* _Extracted data_:

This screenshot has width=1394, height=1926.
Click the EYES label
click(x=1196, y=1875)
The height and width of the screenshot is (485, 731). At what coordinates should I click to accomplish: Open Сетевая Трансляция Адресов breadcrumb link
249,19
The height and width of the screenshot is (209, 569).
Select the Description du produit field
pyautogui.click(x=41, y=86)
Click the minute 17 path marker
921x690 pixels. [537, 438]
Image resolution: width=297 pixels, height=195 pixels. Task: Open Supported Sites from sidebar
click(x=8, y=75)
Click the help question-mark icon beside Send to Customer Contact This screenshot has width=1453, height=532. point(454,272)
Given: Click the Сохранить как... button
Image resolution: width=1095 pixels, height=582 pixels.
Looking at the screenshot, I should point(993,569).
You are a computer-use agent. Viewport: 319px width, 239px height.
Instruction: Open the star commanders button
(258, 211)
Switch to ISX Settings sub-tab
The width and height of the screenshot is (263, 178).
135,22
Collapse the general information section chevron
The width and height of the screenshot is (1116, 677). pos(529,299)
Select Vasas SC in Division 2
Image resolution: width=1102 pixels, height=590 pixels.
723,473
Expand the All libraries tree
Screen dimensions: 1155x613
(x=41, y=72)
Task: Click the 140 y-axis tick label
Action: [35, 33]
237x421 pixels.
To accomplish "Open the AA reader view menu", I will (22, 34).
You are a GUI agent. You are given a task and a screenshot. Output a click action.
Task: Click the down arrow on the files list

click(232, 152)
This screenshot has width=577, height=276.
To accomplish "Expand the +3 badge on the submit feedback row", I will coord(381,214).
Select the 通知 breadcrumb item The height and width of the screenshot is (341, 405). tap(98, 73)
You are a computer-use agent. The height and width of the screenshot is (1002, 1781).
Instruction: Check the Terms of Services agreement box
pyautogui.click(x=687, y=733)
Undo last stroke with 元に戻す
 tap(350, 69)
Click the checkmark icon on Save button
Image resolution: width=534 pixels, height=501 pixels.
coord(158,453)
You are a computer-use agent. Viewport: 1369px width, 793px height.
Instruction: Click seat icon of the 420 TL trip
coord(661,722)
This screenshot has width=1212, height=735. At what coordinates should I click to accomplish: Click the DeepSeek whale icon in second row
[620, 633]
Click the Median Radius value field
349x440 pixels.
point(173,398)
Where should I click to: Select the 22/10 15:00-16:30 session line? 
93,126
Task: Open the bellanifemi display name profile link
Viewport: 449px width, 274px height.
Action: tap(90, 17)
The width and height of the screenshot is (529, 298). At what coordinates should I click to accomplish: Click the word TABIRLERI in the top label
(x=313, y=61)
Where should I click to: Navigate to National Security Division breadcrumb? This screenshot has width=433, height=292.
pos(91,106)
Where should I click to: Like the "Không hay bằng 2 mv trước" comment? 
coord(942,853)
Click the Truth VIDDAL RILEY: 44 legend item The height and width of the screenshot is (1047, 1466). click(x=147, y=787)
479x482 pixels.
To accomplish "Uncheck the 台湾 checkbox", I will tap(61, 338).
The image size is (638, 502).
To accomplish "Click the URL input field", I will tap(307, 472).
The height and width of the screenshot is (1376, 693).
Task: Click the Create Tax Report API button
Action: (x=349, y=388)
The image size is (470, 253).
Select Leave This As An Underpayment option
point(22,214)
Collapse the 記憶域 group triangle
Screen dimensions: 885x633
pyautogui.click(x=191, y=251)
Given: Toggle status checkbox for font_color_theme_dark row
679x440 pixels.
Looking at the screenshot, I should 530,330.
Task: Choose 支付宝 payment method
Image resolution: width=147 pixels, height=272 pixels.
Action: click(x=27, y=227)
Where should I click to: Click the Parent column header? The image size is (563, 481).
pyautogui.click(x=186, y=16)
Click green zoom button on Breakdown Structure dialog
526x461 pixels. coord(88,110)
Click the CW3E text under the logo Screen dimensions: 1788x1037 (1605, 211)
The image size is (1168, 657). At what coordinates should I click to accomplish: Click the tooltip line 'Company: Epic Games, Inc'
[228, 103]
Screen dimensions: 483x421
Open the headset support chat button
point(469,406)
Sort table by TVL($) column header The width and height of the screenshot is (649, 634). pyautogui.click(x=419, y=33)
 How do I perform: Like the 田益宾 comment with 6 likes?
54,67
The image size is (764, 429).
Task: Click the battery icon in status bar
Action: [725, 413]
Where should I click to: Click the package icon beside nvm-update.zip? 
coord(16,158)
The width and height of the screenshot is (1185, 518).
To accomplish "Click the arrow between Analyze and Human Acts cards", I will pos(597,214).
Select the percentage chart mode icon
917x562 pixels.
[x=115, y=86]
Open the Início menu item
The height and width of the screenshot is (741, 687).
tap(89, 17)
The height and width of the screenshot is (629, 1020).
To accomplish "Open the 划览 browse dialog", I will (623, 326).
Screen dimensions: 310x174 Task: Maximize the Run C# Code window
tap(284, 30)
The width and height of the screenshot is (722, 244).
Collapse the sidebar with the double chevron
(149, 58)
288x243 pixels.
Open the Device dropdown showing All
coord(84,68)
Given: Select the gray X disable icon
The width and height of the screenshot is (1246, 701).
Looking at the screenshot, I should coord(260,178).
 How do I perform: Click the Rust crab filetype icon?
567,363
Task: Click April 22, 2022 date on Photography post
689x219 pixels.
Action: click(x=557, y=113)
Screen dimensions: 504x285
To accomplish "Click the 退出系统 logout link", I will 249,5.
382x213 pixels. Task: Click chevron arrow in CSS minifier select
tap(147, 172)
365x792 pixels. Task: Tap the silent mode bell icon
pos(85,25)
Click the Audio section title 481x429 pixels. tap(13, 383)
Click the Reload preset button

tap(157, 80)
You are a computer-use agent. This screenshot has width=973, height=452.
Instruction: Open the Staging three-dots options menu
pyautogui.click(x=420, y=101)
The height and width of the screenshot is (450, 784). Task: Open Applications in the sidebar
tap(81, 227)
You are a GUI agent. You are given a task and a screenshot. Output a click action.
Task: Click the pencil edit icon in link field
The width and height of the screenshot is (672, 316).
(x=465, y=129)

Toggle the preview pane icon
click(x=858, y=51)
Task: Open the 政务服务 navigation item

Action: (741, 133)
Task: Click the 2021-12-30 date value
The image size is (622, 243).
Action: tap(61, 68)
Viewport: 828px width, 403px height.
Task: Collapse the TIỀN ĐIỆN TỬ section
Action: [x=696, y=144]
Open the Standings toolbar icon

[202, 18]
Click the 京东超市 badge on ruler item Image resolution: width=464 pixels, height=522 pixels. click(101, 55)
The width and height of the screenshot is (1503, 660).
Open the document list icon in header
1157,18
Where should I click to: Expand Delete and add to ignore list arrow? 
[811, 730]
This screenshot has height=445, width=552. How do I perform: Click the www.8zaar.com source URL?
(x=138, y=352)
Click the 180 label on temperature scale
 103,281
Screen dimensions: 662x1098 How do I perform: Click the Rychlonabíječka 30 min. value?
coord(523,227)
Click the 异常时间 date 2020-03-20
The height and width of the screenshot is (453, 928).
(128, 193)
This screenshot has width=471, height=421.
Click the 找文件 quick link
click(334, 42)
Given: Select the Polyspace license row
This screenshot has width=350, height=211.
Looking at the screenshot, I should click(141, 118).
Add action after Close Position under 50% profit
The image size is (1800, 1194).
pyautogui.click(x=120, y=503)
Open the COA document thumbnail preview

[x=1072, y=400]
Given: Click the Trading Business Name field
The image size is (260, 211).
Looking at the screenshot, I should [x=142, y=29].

* _About this task_:
Without changing a word, write out each entry again.

* _Response_:
This screenshot has width=1394, height=1926.
Click the EYES label
click(x=1196, y=1875)
The height and width of the screenshot is (485, 731). At what coordinates should I click to accomplish: Open Сетевая Трансляция Адресов breadcrumb link
249,19
The height and width of the screenshot is (209, 569).
Select the Description du produit field
pyautogui.click(x=41, y=86)
Click the minute 17 path marker
921x690 pixels. [537, 438]
Image resolution: width=297 pixels, height=195 pixels. Task: Open Supported Sites from sidebar
click(x=8, y=75)
Click the help question-mark icon beside Send to Customer Contact This screenshot has width=1453, height=532. point(454,272)
Given: Click the Сохранить как... button
Image resolution: width=1095 pixels, height=582 pixels.
Looking at the screenshot, I should point(993,569).
You are a computer-use agent. Viewport: 319px width, 239px height.
Instruction: Open the star commanders button
(258, 211)
Switch to ISX Settings sub-tab
The width and height of the screenshot is (263, 178).
135,22
Collapse the general information section chevron
The width and height of the screenshot is (1116, 677). pos(529,299)
Select Vasas SC in Division 2
Image resolution: width=1102 pixels, height=590 pixels.
723,473
Expand the All libraries tree
Screen dimensions: 1155x613
(x=41, y=72)
Task: Click the 140 y-axis tick label
Action: [35, 33]
237x421 pixels.
To accomplish "Open the AA reader view menu", I will (22, 34).
You are a GUI agent. You are given a task and a screenshot. Output a click action.
Task: Click the down arrow on the files list

click(232, 152)
This screenshot has width=577, height=276.
To accomplish "Expand the +3 badge on the submit feedback row", I will coord(381,214).
Select the 通知 breadcrumb item The height and width of the screenshot is (341, 405). tap(98, 73)
You are a computer-use agent. The height and width of the screenshot is (1002, 1781).
Instruction: Check the Terms of Services agreement box
pyautogui.click(x=687, y=733)
Undo last stroke with 元に戻す
 tap(350, 69)
Click the checkmark icon on Save button
Image resolution: width=534 pixels, height=501 pixels.
coord(158,453)
You are a computer-use agent. Viewport: 1369px width, 793px height.
Instruction: Click seat icon of the 420 TL trip
coord(661,722)
This screenshot has width=1212, height=735. At what coordinates should I click to accomplish: Click the DeepSeek whale icon in second row
[620, 633]
Click the Median Radius value field
349x440 pixels.
point(173,398)
Where should I click to: Select the 22/10 15:00-16:30 session line? 
93,126
Task: Open the bellanifemi display name profile link
Viewport: 449px width, 274px height.
Action: tap(90, 17)
The width and height of the screenshot is (529, 298). At what coordinates should I click to accomplish: Click the word TABIRLERI in the top label
(x=313, y=61)
Where should I click to: Navigate to National Security Division breadcrumb? This screenshot has width=433, height=292.
pos(91,106)
Where should I click to: Like the "Không hay bằng 2 mv trước" comment? 
coord(942,853)
Click the Truth VIDDAL RILEY: 44 legend item The height and width of the screenshot is (1047, 1466). click(x=147, y=787)
479x482 pixels.
To accomplish "Uncheck the 台湾 checkbox", I will tap(61, 338).
The image size is (638, 502).
To accomplish "Click the URL input field", I will tap(307, 472).
The height and width of the screenshot is (1376, 693).
Task: Click the Create Tax Report API button
Action: (x=349, y=388)
The image size is (470, 253).
Select Leave This As An Underpayment option
point(22,214)
Collapse the 記憶域 group triangle
Screen dimensions: 885x633
pyautogui.click(x=191, y=251)
Given: Toggle status checkbox for font_color_theme_dark row
679x440 pixels.
Looking at the screenshot, I should 530,330.
Task: Choose 支付宝 payment method
Image resolution: width=147 pixels, height=272 pixels.
Action: click(x=27, y=227)
Where should I click to: Click the Parent column header? The image size is (563, 481).
pyautogui.click(x=186, y=16)
Click green zoom button on Breakdown Structure dialog
526x461 pixels. coord(88,110)
Click the CW3E text under the logo Screen dimensions: 1788x1037 (1605, 211)
The image size is (1168, 657). At what coordinates should I click to accomplish: Click the tooltip line 'Company: Epic Games, Inc'
[228, 103]
Screen dimensions: 483x421
Open the headset support chat button
point(469,406)
Sort table by TVL($) column header The width and height of the screenshot is (649, 634). pyautogui.click(x=419, y=33)
 How do I perform: Like the 田益宾 comment with 6 likes?
54,67
The image size is (764, 429).
Task: Click the battery icon in status bar
Action: [725, 413]
Where should I click to: Click the package icon beside nvm-update.zip? 
coord(16,158)
The width and height of the screenshot is (1185, 518).
To accomplish "Click the arrow between Analyze and Human Acts cards", I will pos(597,214).
Select the percentage chart mode icon
917x562 pixels.
[x=115, y=86]
Open the Início menu item
The height and width of the screenshot is (741, 687).
tap(89, 17)
The height and width of the screenshot is (629, 1020).
To accomplish "Open the 划览 browse dialog", I will (623, 326).
Screen dimensions: 310x174 Task: Maximize the Run C# Code window
tap(284, 30)
The width and height of the screenshot is (722, 244).
Collapse the sidebar with the double chevron
(149, 58)
288x243 pixels.
Open the Device dropdown showing All
coord(84,68)
Given: Select the gray X disable icon
The width and height of the screenshot is (1246, 701).
Looking at the screenshot, I should coord(260,178).
 How do I perform: Click the Rust crab filetype icon?
567,363
Task: Click April 22, 2022 date on Photography post
689x219 pixels.
Action: click(x=557, y=113)
Screen dimensions: 504x285
To accomplish "Click the 退出系统 logout link", I will 249,5.
382x213 pixels. Task: Click chevron arrow in CSS minifier select
tap(147, 172)
365x792 pixels. Task: Tap the silent mode bell icon
pos(85,25)
Click the Audio section title 481x429 pixels. tap(13, 383)
Click the Reload preset button

tap(157, 80)
You are a computer-use agent. This screenshot has width=973, height=452.
Instruction: Open the Staging three-dots options menu
pyautogui.click(x=420, y=101)
The height and width of the screenshot is (450, 784). Task: Open Applications in the sidebar
tap(81, 227)
You are a GUI agent. You are given a task and a screenshot. Output a click action.
Task: Click the pencil edit icon in link field
The width and height of the screenshot is (672, 316).
(x=465, y=129)

Toggle the preview pane icon
click(x=858, y=51)
Task: Open the 政务服务 navigation item

Action: (741, 133)
Task: Click the 2021-12-30 date value
The image size is (622, 243).
Action: tap(61, 68)
Viewport: 828px width, 403px height.
Task: Collapse the TIỀN ĐIỆN TỬ section
Action: [x=696, y=144]
Open the Standings toolbar icon

[202, 18]
Click the 京东超市 badge on ruler item Image resolution: width=464 pixels, height=522 pixels. click(101, 55)
The width and height of the screenshot is (1503, 660).
Open the document list icon in header
1157,18
Where should I click to: Expand Delete and add to ignore list arrow? 
[811, 730]
This screenshot has height=445, width=552. How do I perform: Click the www.8zaar.com source URL?
(x=138, y=352)
Click the 180 label on temperature scale
 103,281
Screen dimensions: 662x1098 How do I perform: Click the Rychlonabíječka 30 min. value?
coord(523,227)
Click the 异常时间 date 2020-03-20
The height and width of the screenshot is (453, 928).
(128, 193)
This screenshot has width=471, height=421.
Click the 找文件 quick link
click(334, 42)
Given: Select the Polyspace license row
This screenshot has width=350, height=211.
Looking at the screenshot, I should click(141, 118).
Add action after Close Position under 50% profit
The image size is (1800, 1194).
pyautogui.click(x=120, y=503)
Open the COA document thumbnail preview

[x=1072, y=400]
Given: Click the Trading Business Name field
The image size is (260, 211).
Looking at the screenshot, I should [x=142, y=29].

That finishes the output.